■ **WORK ITEM**:
Transcribe exactly the lines from the one holding "Image resolution: width=1080" through the closing line of the entries below. Pictures stay out of the copy.
MATERIALS PROVIDED Block Start
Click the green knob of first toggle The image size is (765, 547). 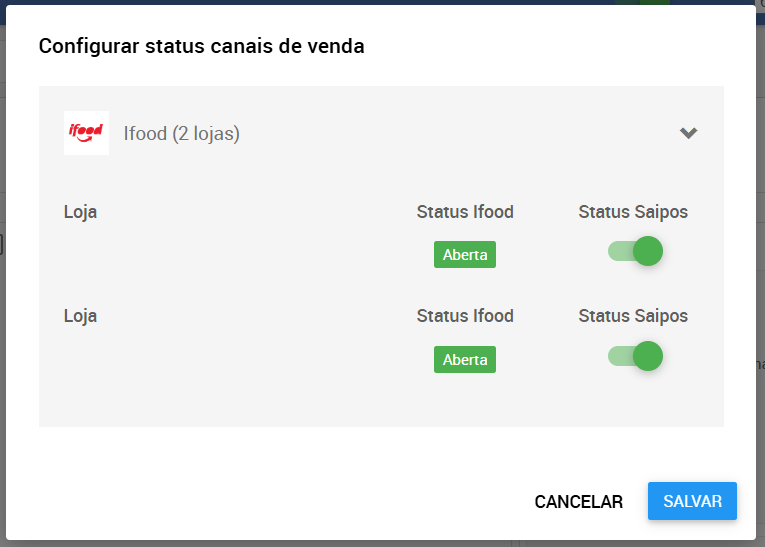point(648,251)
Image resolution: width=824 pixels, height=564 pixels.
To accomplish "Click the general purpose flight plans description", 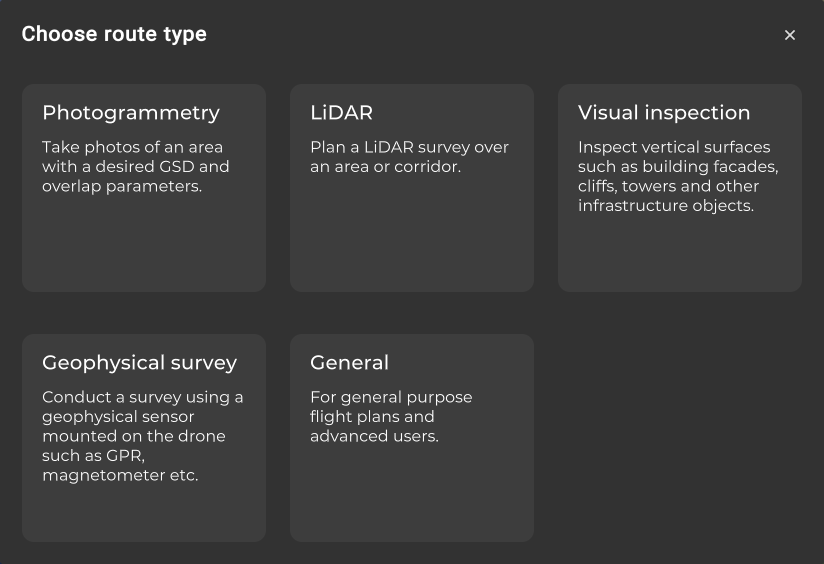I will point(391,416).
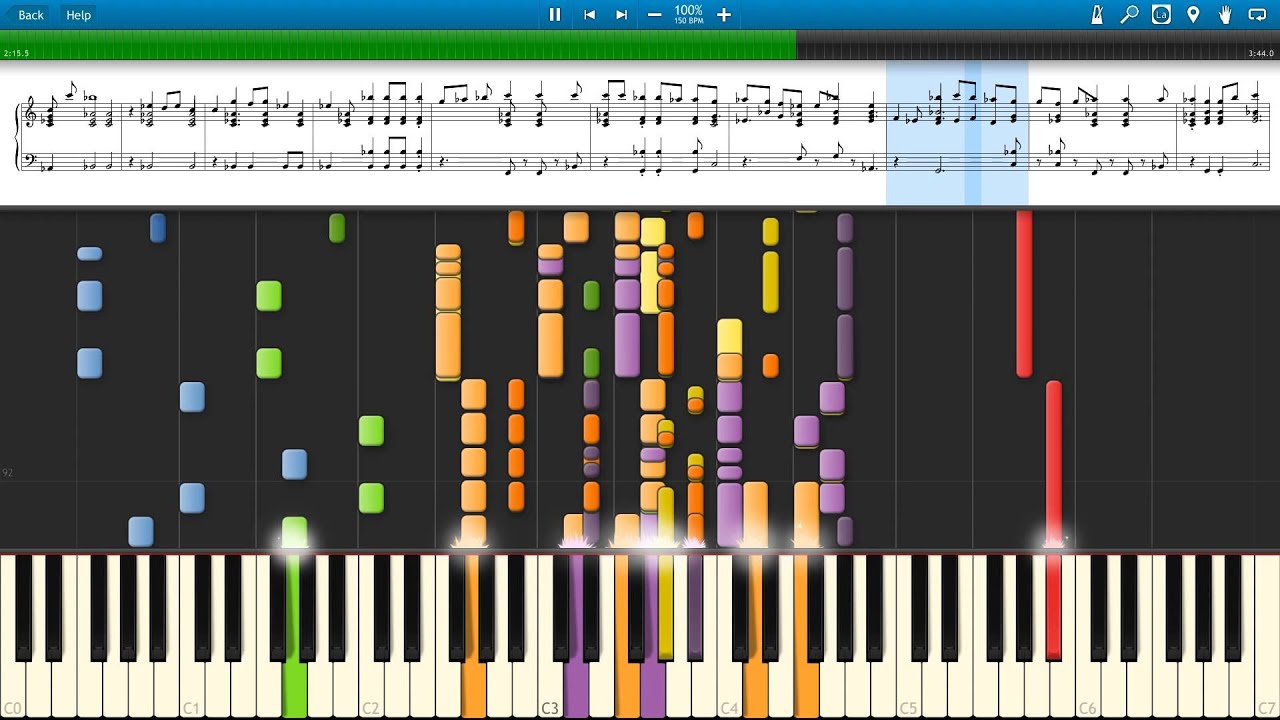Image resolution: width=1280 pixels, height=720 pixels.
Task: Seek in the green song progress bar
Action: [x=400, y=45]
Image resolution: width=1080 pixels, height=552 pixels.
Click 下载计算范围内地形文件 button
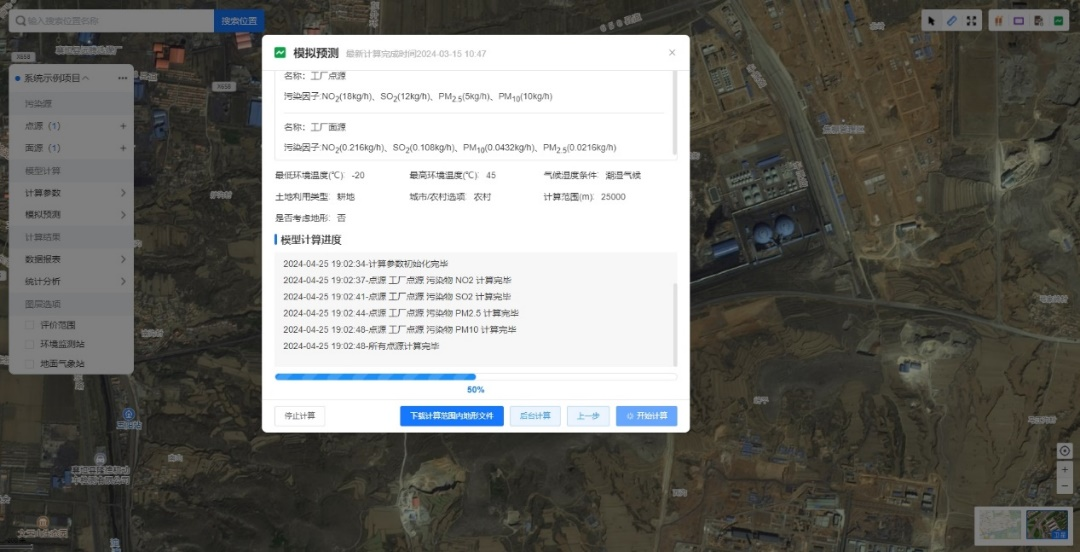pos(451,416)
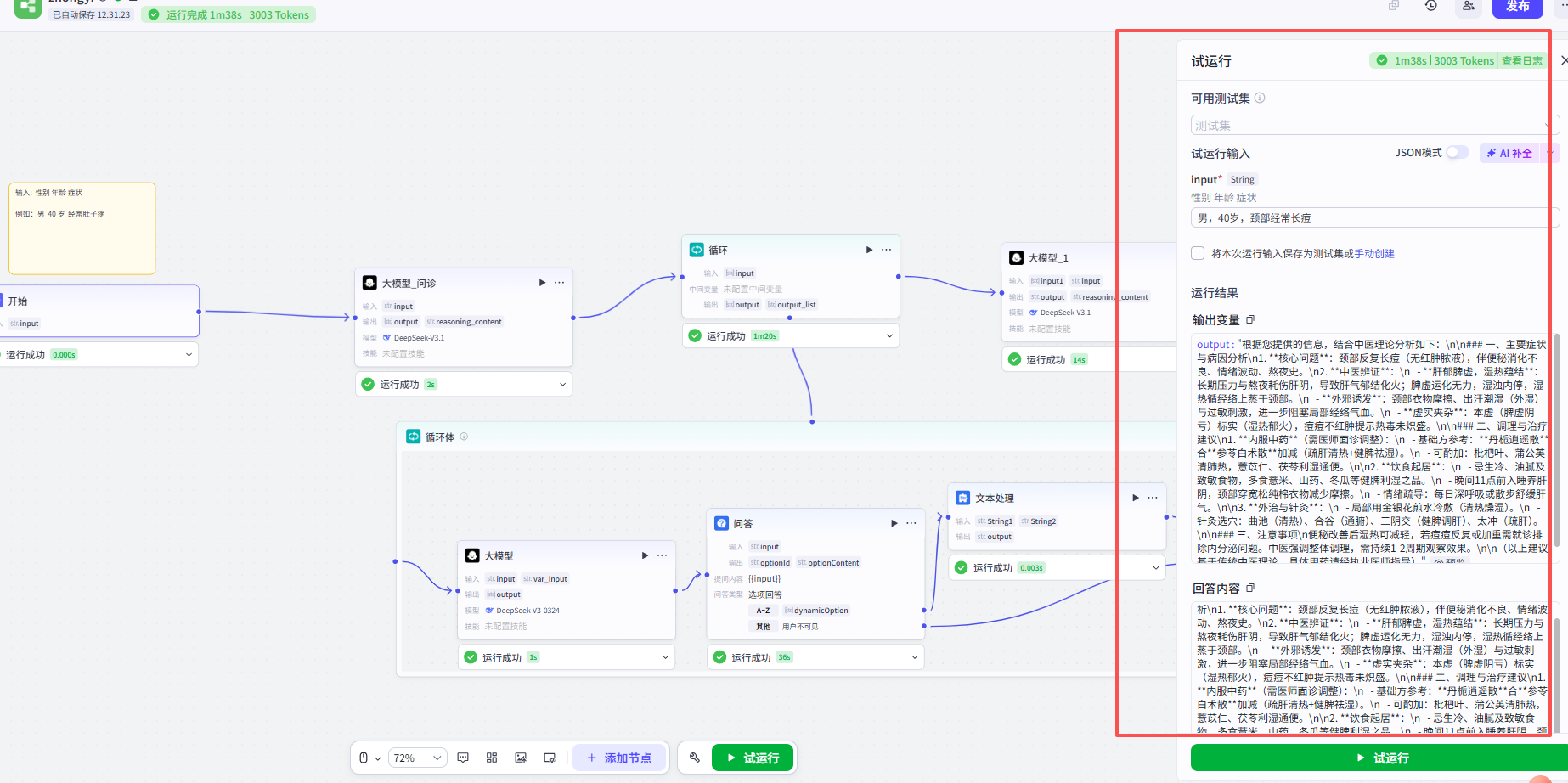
MATERIALS PROVIDED Block End
■ **RESULT FOR THIS TASK**:
Image resolution: width=1080 pixels, height=552 pixels.
Click 下载计算范围内地形文件 button
pos(451,416)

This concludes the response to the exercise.